-- WORK TO COMPLETE --
In the listing that follows, locate the line containing "You are a GUI" and the line containing "The image size is (453, 328).". Retype exactly those two lines and every line between them, and nothing more.

SUPPLIED INFORMATION section start

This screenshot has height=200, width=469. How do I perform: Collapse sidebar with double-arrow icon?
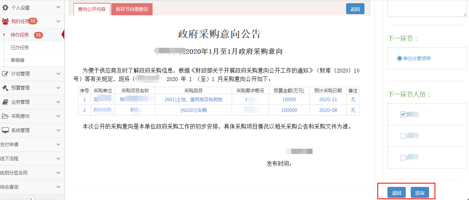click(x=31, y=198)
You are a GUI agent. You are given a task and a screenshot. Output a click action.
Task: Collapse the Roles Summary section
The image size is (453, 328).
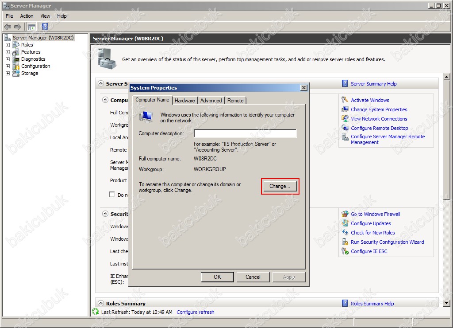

SUPPLIED INFORMATION section end
SUPPLIED INFORMATION section start

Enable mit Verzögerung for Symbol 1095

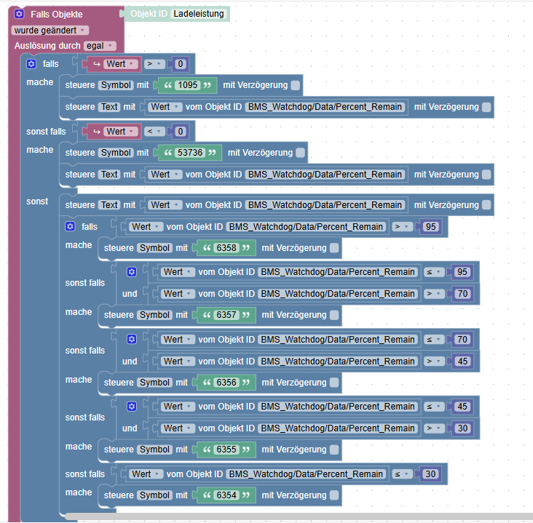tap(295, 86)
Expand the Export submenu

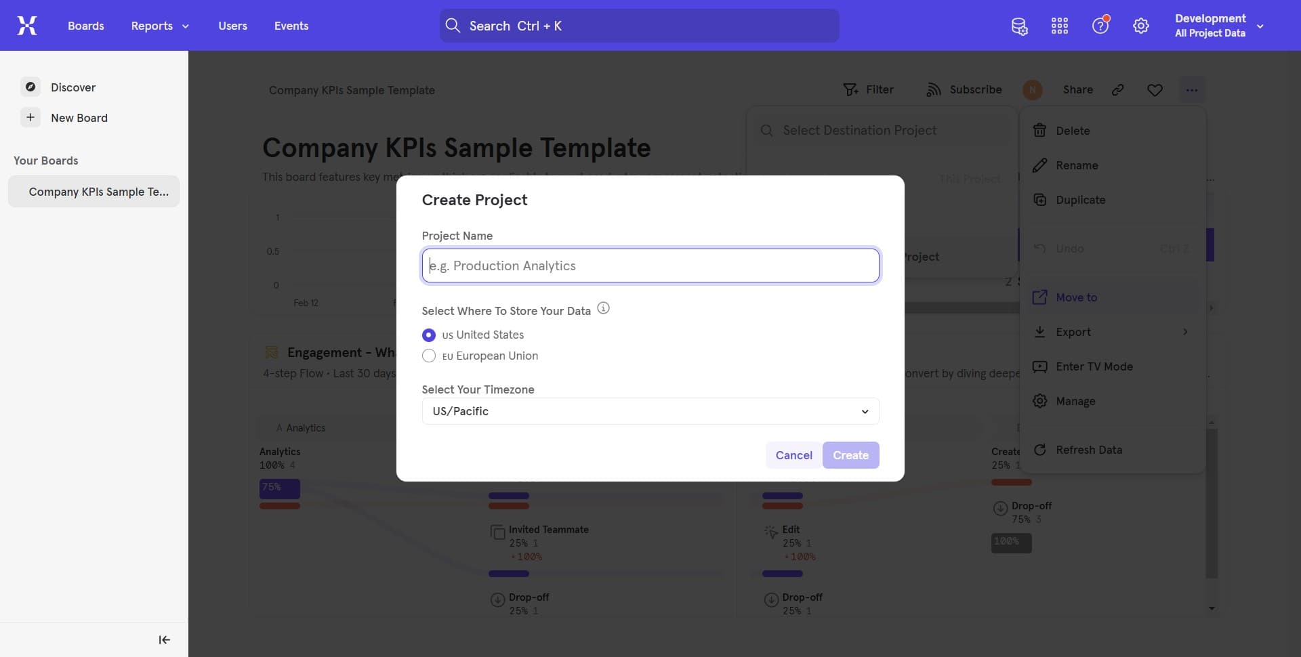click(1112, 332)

SUPPLIED INFORMATION section end

-- SOLUTION FOR THIS PROBLEM --
You are a GUI agent. You are given a task and a screenshot. Output a click action.
Task: Collapse the Roles Summary section
The image size is (453, 328).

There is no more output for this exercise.